The Japanese Embassy addressed a note to Secretary Cass, on the 15th inst., reporting to him, in accordance with the instructions from their Government, their arrival at the city of Washington to exchange the ratifications of the treaty, and that they were ready to perform the ceremony at such day and hour as he might specify. The Secretary replied at once, fixing the next day, at twelve o’clock, for the exchange of ratifications, and that on the following day they would be formally presented to the President. The note of the Embassy was in Japanese, accompanied by a translation.

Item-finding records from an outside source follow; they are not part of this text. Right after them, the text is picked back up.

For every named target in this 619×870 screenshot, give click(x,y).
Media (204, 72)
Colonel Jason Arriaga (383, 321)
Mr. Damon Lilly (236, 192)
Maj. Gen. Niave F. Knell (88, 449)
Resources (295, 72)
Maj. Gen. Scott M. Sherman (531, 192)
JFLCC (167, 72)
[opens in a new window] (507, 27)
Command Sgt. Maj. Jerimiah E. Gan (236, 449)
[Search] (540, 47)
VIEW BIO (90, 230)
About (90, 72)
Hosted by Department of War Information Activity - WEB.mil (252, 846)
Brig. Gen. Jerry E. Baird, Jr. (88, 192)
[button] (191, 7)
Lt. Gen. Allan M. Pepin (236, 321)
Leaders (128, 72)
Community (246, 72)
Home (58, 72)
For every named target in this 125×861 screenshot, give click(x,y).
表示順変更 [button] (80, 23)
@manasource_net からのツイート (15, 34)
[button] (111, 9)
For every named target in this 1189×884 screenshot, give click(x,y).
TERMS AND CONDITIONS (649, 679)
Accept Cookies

VISIT TO THE DEPARTMENT OF STATE –Accordingly, on Wednesday, 16th inst., the Ambassadors, together with the principal officers, numbering eight persons in all, accompanied by the naval commission, proceeded to the State Department about non, and, after the customary preliminaries, were introduced to Secretary Cass by Captain Dupont. General Cass courteously invited them to seats, when, in the name of the President, he extended to them a grateful welcome to this country. He assured their excellencies that the mission on which they had arrived was of great importance, and as such was appreciated by this government, it being the first of an embassy from Japan. The exchange of the ratifications of the treaty, he trusted, would result in a further development of the friendly and commercial intercourse already commenced, and he assured them that in whatever part of the country their excellencies may visit, they will meet with a cordial welcome. In conclusion, he repeated thet he extended to them, in the name of the President, the hospitalities of the government and people. General Cass stated to them that arrangements had been made for their presentation to the President at twelve o’clock the next day, to which they replied that that this would be agreeable to them, and that they had no other official business to transact. The Embassy availed themselves of this opportunity to express to General Cass their gratitude for the kindness with which they had been received, and said that they were extremely pleased with their visit and welcome in all respects.